其の詩を頌し、其の書を読み、其の世を論ず 東洋古典の箚記集です

『世説新語』 なぜ、部下から意見が出ないのだろうか?

世説新語

東晋の時代、劉簡という人がいた。剛直な人柄であった。

ある時、意見を求められたが、何も答えなかった。

上司である桓宣武(桓温)が、

「何故、意見を言わないのか」

と、問うた。

それに対して、劉簡は、一言、答えた。

「言っても、採用されないことが分かりきっているからです」

 

社長「わが社はイエスマンばかりで困ったもんだ」

社員「お言葉ですが、社長・・・・」

社長「うるさい!口出しするな!」

 

社長「もっと画期的なアイデアはないのか?」

社員「この計画はどうでしょうか?」

社長「なるほど、ところで、この計画に前例はあるのかね?」

 

昔も今も、社員が意見を言わないのは、社員の所為ではない。

 

出典(明治書院)新釈漢文大系77『世説新語 中』目加田誠著 418頁方正第五

劉簡作桓宣武別駕、後爲東曹參軍。
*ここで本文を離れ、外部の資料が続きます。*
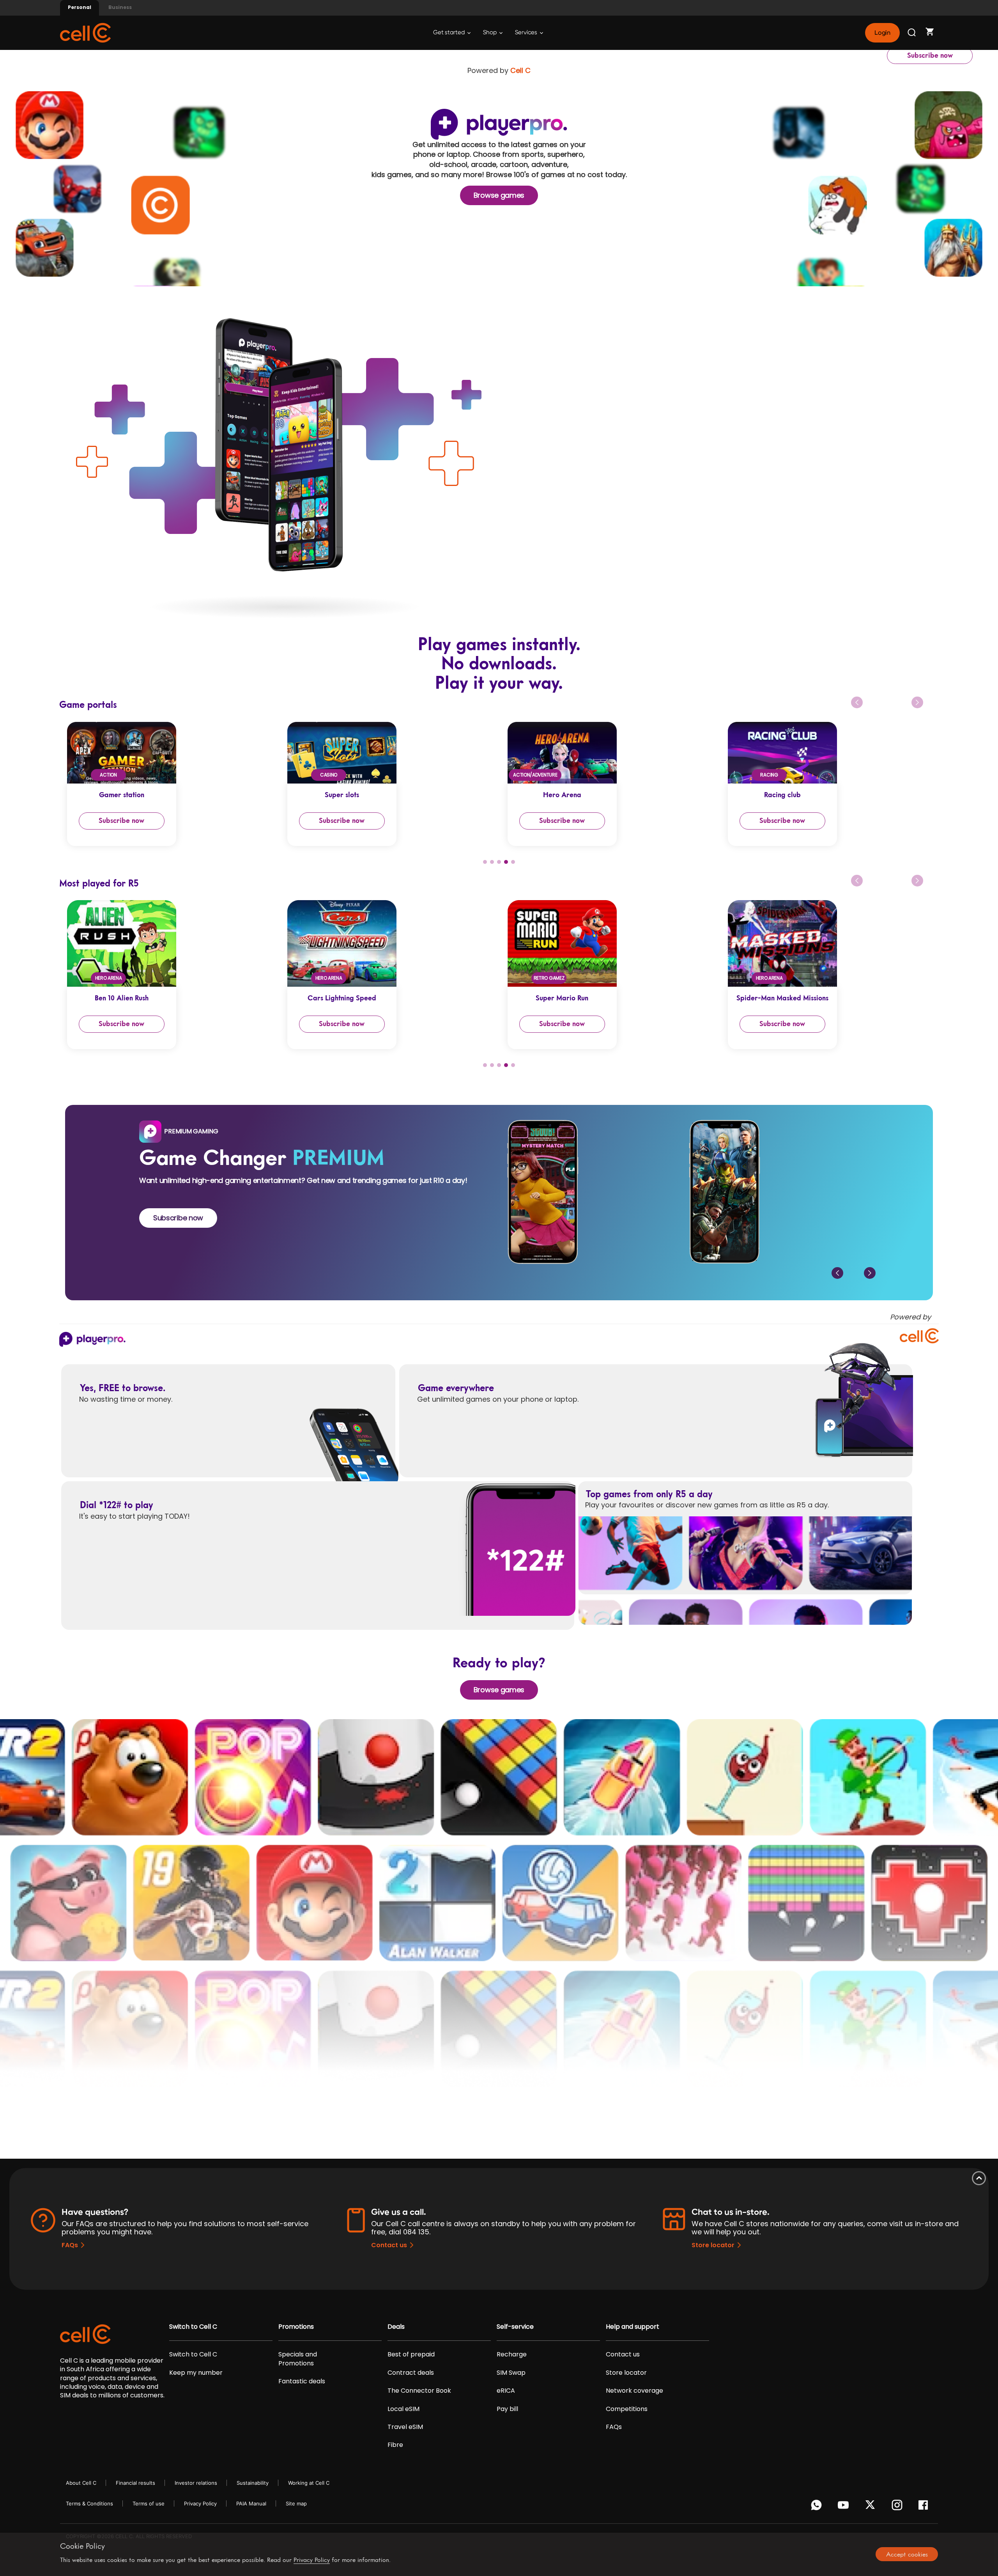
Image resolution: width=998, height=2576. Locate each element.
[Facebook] (925, 2507)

頗以剛直見疎。

嘗聽訊、簡都無言。

宣武問、劉東曹何以不下意。

答曰、會不能用。宣武亦無怪色。

劉簡、桓宣武の別駕と作(な)り、後に東曹參軍と爲る。

頗(すこぶ)る剛直を以て疎(うと)んぜらる。

嘗て聽訊(ちやうじん)せらるるも、簡、都(すべ)て言無し。

宣武、問ふ、劉東曹、何を以て意を下さざる、と。

答へて曰く、會(かなら)ず用ふること能はざらん、と。宣武も亦怪しむ色無し。